If you do not hold Canadian safe and reliable stocks that many people who buy new shares do not have in their portfolios, you will face more volatility than you are used to. Nonetheless, we found it helpful to introduce two recession-proof Canadian stocks, one that you can put aside, forget and focus on earning more than any other part of your portfolio. One of the most substantial reasons for believing that what is happening now is since many of the stocks controlled by Canadian public companies are also among the best recession-proof stocks.

The integrity of many of these companies is likely comparable to investing in junk bonds during a market crash, provided they survive. For example, Barrick Gold Corporation is one of the most popular companies globally with an outstanding financial balance sheet. As a result, barriers sales increased 29.62% yearly, and EBITDA increased 49.03% yearly.

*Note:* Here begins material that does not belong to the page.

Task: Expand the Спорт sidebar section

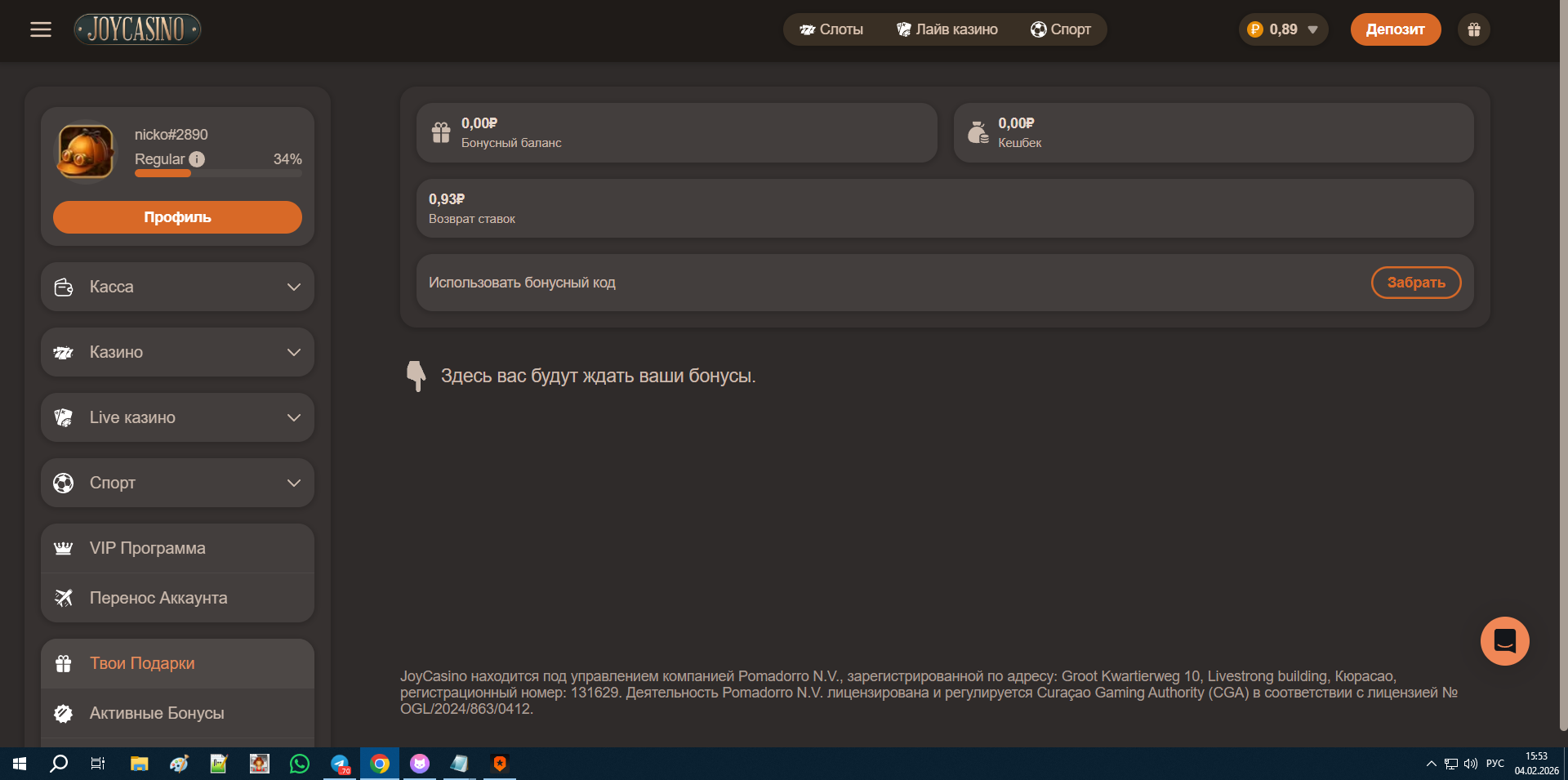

Despite a gross profit margin of 41.11% and a return on equity (ROE) of 11.75%, Barrick Gold Corporation is one of the most profitable gold stocks on the Toronto Stock Exchange.

Quarterly corporate profits increased by 60.9% yearly, exceeding the quarterly top growth rate of 14.1%. However, PepsiCo shares held their ground with average annual growth of 6% between 2008 and 2010.

PepsiCo has increased its annual dividend distribution from $1.35 in 2007 to $2.86 in 2010, increasing nearly 40% for those who care about dividends. In addition, church & Dwight improved its earnings per share from 2007 to 2009 due to pricing for consumer goods when that figure was not yet reached.

Once we understand the dominant companies’ size and market share, we can put forward a recession-proof thesis. Current CEO Jeff Harmening is optimistic about his chances as we enter a recession.